Managing Impacts on Migratory Birds
Managing Impacts on Migratory Birds


Growing attention is being given to the effects of lighting on birds from offshore oil and gas installations and wind farms, and associated implications for corporate reputation.  Artificial illumination on offshore oil and gas installations in particular has a variety of effects on migratory and non-migratory birds, especially at night. These include attraction and disorientation, resulting in encirclement of platforms during the autumnal migration. Birds can be directly injured or killed by collision, contact with oil or by being incinerated in the flare if the flare is in operation; but also indirectly by the trapping effect of the light.

Plexus was commissioned to carry out an assessment of emerging best practice and experience regarding the development and application of lighting schemes to minimise the negative impacts on migratory birds from offshore platform lighting. Emphasis was placed on bird friendly green light or spectral modified lighting and related approaches.

Using its network approach, Plexus was able to mobilise a team of biodiversity and lighting specialists with direct operational experience in the area of offshore platform lighting to review experience regarding spectral modified lighting and to present the business case for applying this technology to an oil project off North East Canada. 

In addition to spectral modified lighting other approaches such as shielding and directional lighting, the use of flashing lights and the development of flaring protocols were evaluated. Emerging regulatory trends and practice in the North Sea, North America and Australia were also considered, including trends in EIA scoping and the management of biodiversity impacts.


Plexus started with a literature review on the impacts of conventional lighting on offshore installations on migratory birds and attempts to reduce and/or eliminate the attraction of birds to platform lighting during the autumnal migration period. Particular attention was given to the development by NAM and Phillips Lighting B.V. of spectral modified lighting; an approach that has resulted in a significant reduction in bird attraction and associated fatalities.

Plexus interviewed operators, regulators and technology providers and evaluated the applicability of NAM’s green light experience in the Dutch sector of the North Sea to other offshore projects, from northern latitudes to the Gulf of Mexico and the tropics. This included a detailed review of NAM/Phillips’ trials in the North Sea and on the Island of Ameland, where green light has been in operation for several years. Experience gained in recent offshore, coastal and onshore projects in Australia, Alaska and Germany was also reviewed.

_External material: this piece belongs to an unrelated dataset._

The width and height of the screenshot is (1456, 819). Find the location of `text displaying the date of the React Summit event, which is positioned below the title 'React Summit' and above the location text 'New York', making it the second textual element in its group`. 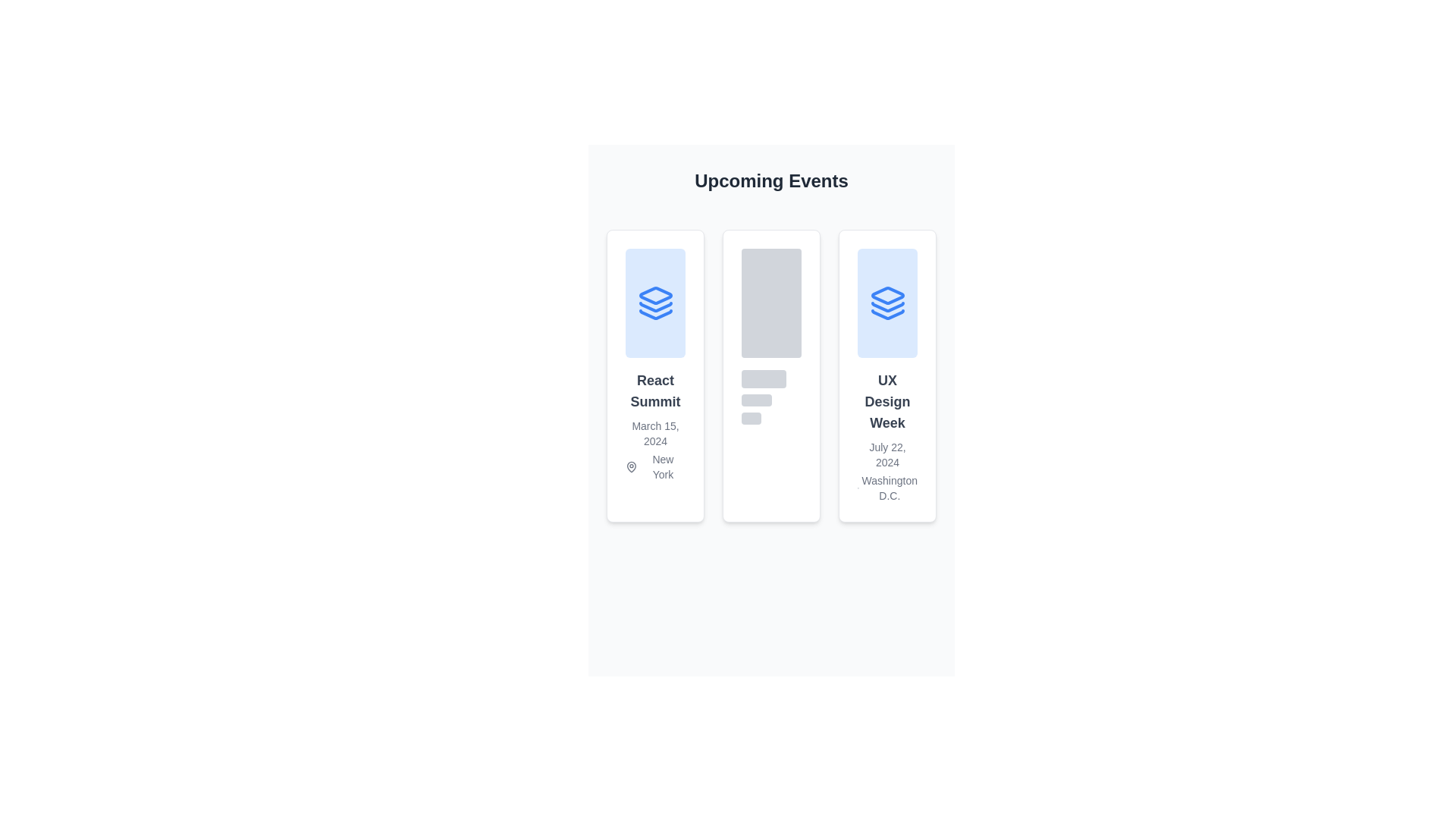

text displaying the date of the React Summit event, which is positioned below the title 'React Summit' and above the location text 'New York', making it the second textual element in its group is located at coordinates (655, 433).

Likewise, consideration was given to safety and cost issues, including a comparison of the cost of converting to green light compared to the cost of integrating the technology into project design.


The study presented a technology case and set out recommendations regarding the applicability of spectral modified lighting to the client’s project. The business benefits of the application of this existing technology, such as cost considerations and the management of stakeholder perceptions and relations with NGOs and regulators were also presented.

The study emphasised the benefits of early consideration of the impact of lighting on birds and concluded that, depending on the location and latitude of the project, spectral modified lighting, as part of an overall lighting strategy, can result in substantial business benefits and reduce the incidence of bird attraction to offshore platform lighting.